SELECTED draft PASSAGE FROM THE AUTHOR. . .
Attending her father’s Sioux burial ceremony, Zella keeps thinking the same thoughts over and over. It starts with vivid memories of her Dad’s excitement about attending his first “AA” meetings which he described as a “rebirth”. And, then her thoughts transition to various times when she felt challenged by his new life, like when he showed up at her college dorm “preaching AA” to all of her roommates who were damned to jail or the streets or else working their way to their deathbed. That was her Dad – then. And she remembers so many things that make her heart swell, like when he showed up at her house to declare that he was taking care of his grandchildren so that she could get some sleep. Those particular memories make her feel so much love and reminds her how protected she felt, kind of like when her Grandmother would describe how animals feel peaceful and protected under the cover of the tree branches at night and easily fall asleep. After all those good memories, she starts to feel angry about him drinking again and dying. She wonders why he stopped taking his “daily medicine”. What would he say, "because it was easy?" That’s not a real answer. So, she tries again to figure it out, but can’t. Then her mind goes through it all again.
Startled by someone squeezing her hand, Zella realizes that it’s time for her to talk. She begins by thanking her uncles, cousins and other family for sharing in the ritual known as Nagi Gluhapi Na Nagi Gluxkapi or the Keeping of the Soul. Her Dad always said that he liked living but he also looked forward to when he crossed over into the realm of the Great Spirit because he believed that he would know "everlasting peace". That thought gave him much comfort.
Knowing it's important to honor his life by sharing memories during the ritual, Zella tells them about the first few times her Dad brought her to the reservation. He wanted Zella to learn more about their culture and lineage and hoped she might want to honor some of the traditions, like the ritual of Inipi ("to live again") or the Rite of Purification. As she stumbles through her memories, Zella can’t help but remember how much she looked forward to their conversations during those road trips.
Not realizing that she’s trailed off and re-directed her words to her father, Zella asks “Do you remember how we used to make fun of the billboard campaigns that lined the highway into the reservation?”

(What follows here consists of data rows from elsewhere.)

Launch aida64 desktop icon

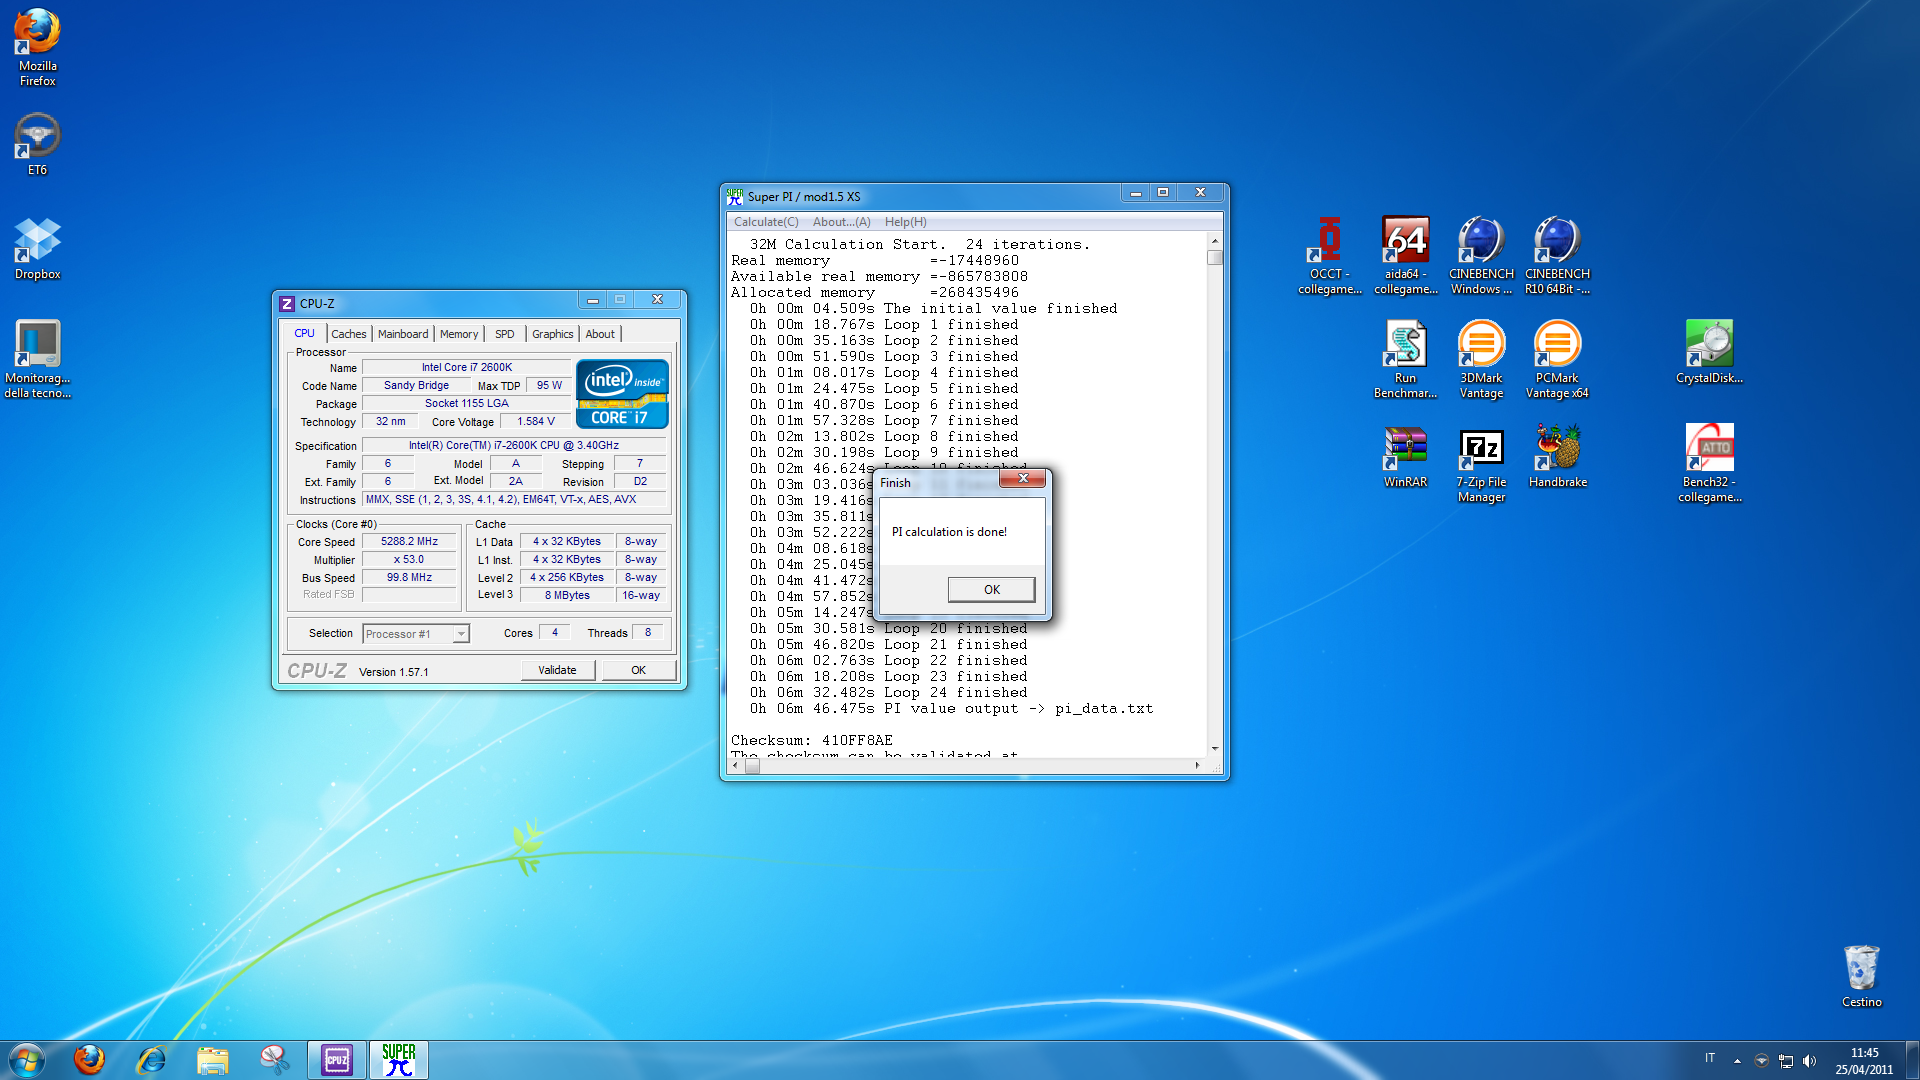pyautogui.click(x=1405, y=242)
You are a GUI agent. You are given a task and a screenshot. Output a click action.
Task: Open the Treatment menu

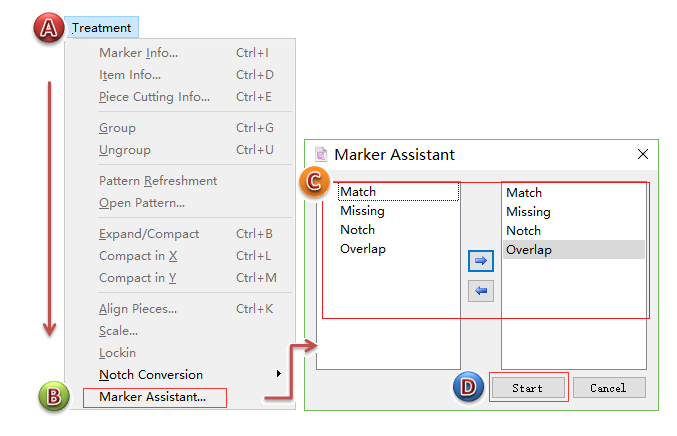click(101, 28)
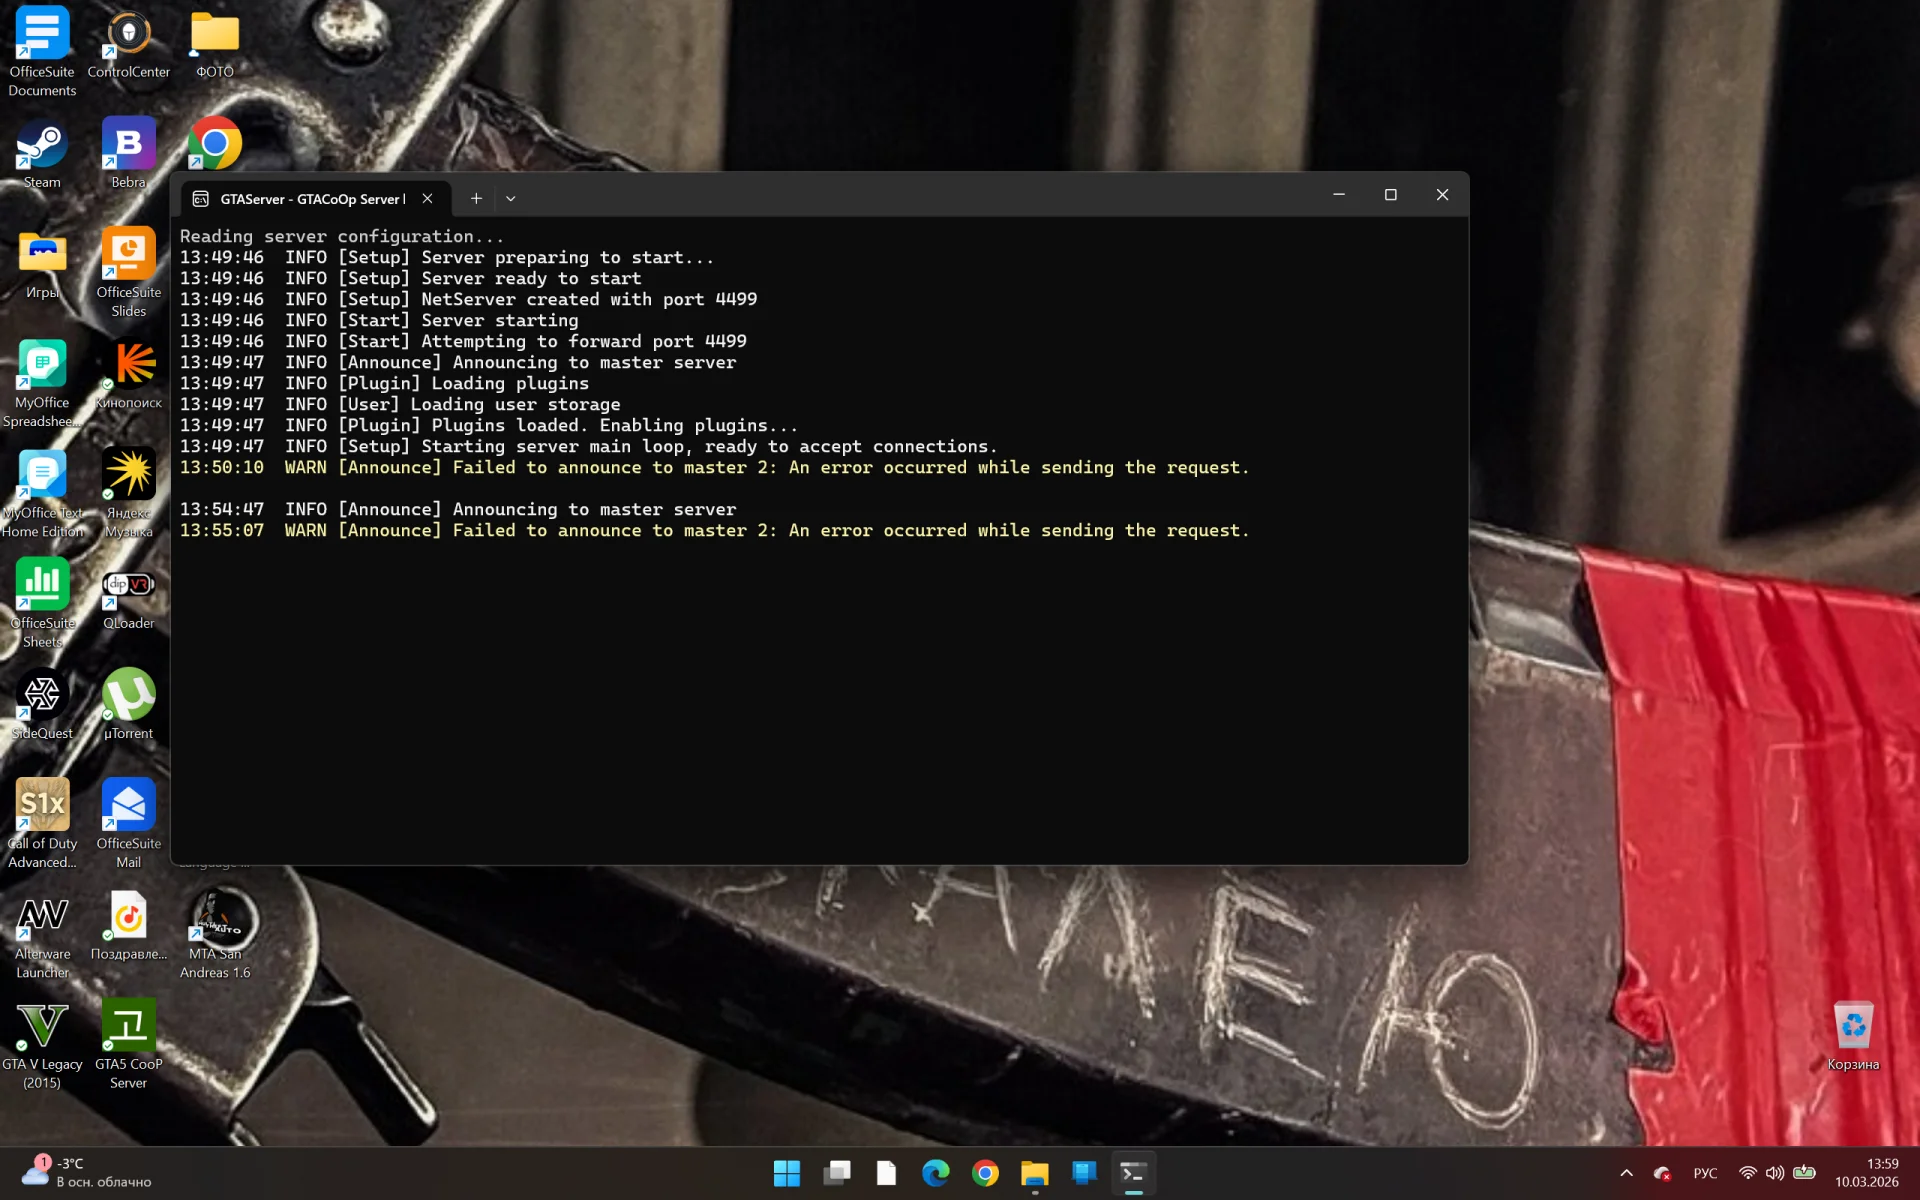
Task: Close the GTAServer terminal tab
Action: pyautogui.click(x=427, y=199)
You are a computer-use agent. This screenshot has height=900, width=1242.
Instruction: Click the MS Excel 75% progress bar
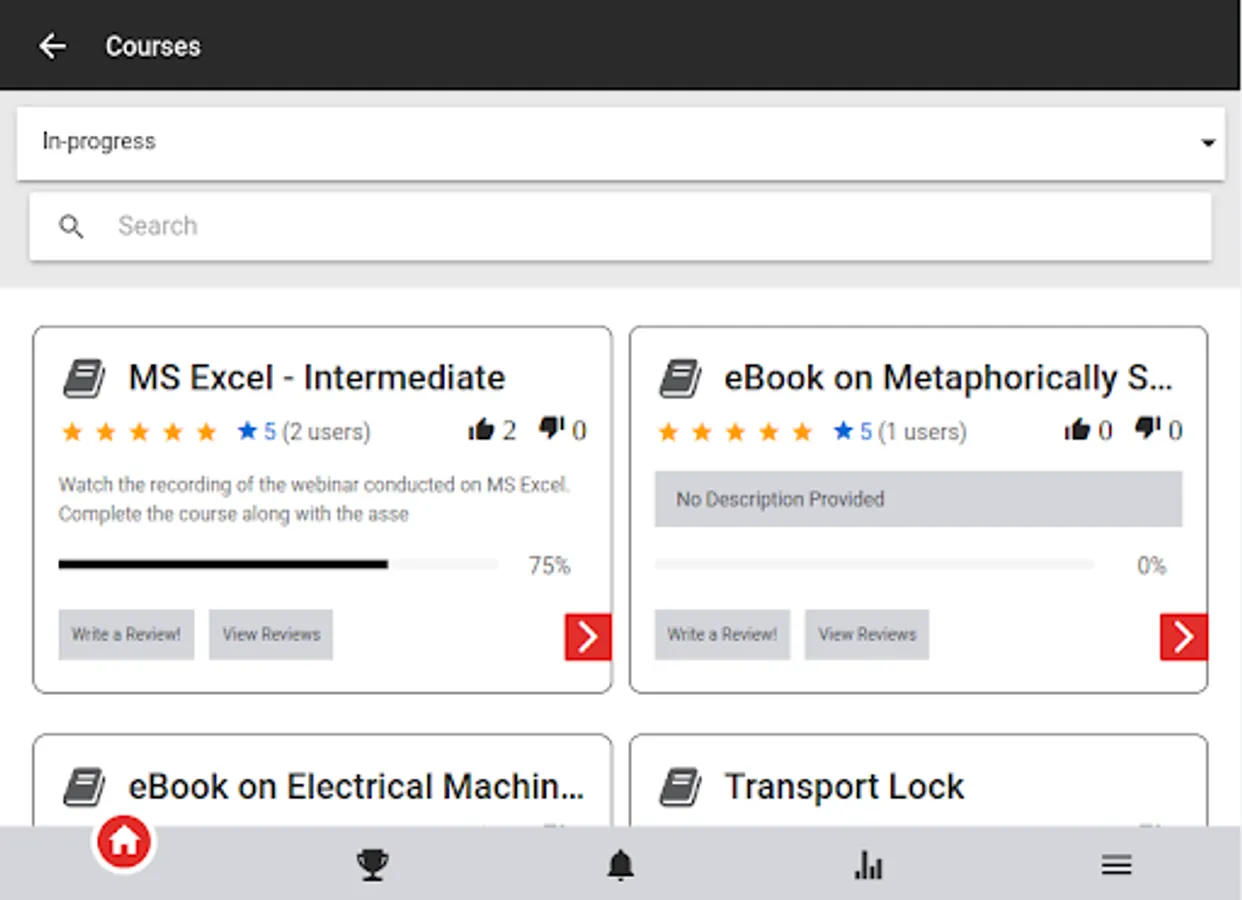point(278,565)
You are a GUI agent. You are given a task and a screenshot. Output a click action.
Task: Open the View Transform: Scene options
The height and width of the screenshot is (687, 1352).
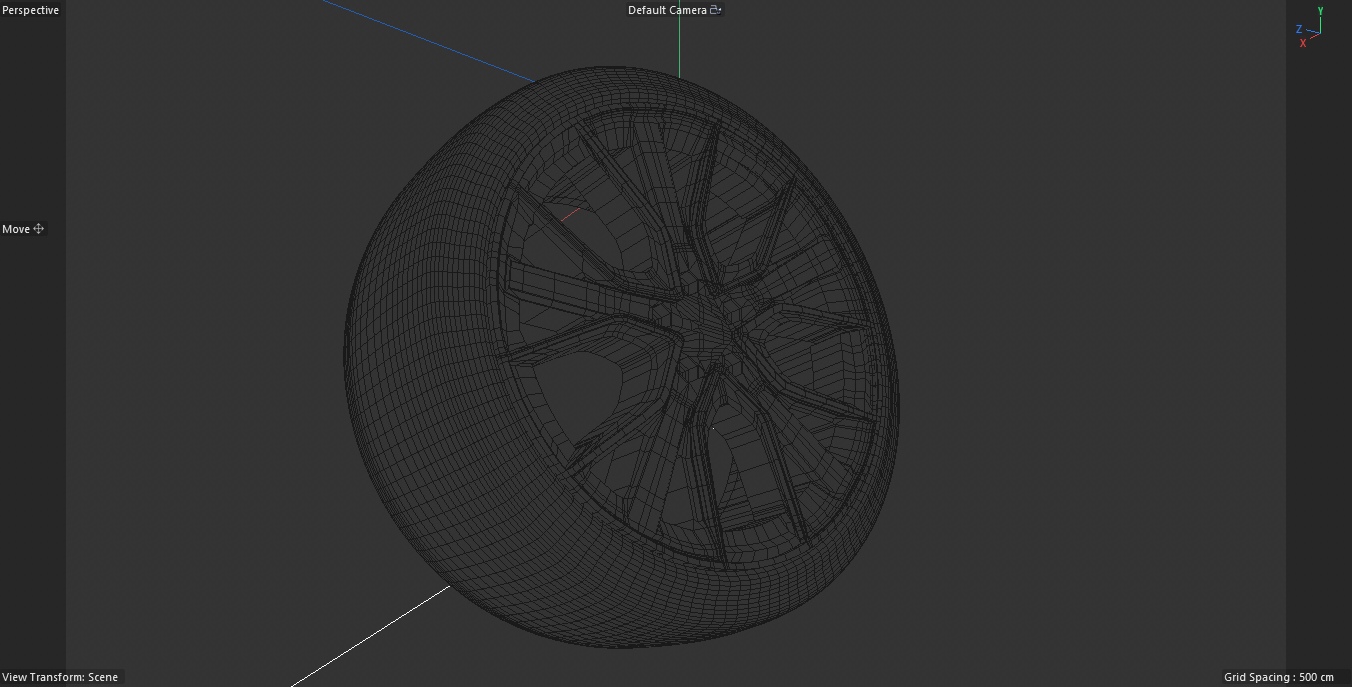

“One of our favorites was a billboard with a couple of people. Do you remember? The first person said something like ‘Mind if I smoke?’ and the other person said ‘Care if I die?’ ” Zella paused. “We joked around because the suicide prevention signs were right after, including the one about being with you 'every step of the way'. With those series of billboards, we joked about how there must be a lot of smoking in Indian country. And, you reminded me that the people who put the campaign together must not have known that the Indians introduced the peace pipe. When I look back to that trip, I remember that you were only a few years into sobriety and were so enthusiastic about so many possibilities. It was your rebirth and you let the world know it. But, you also worried so much about how my life might turn out if I made mistakes and were constantly telling me not to drink and not to get pregnant and not to do anything crazy. It's ok, because I get it now. Anyway, back then, I was younger and thought it would be clever to ad lib, so I started asking you all the time ‘Mind if I drink?’ and you would always say back ‘Care if I die?’ I guess that was me preaching back at you.”
“Dad, the ironic part is that we never actually answered those questions because I thought we knew the answers,” Zella’s tears were streaming down her cheeks, “and, even though I didn’t show it, I always believed that when you got sober, you saved your life. And, you probably saved a lot of other peoples' lives.”
"So, what happened to taking your 'daily medicine'?", then Zella stopped talking and the tears took over.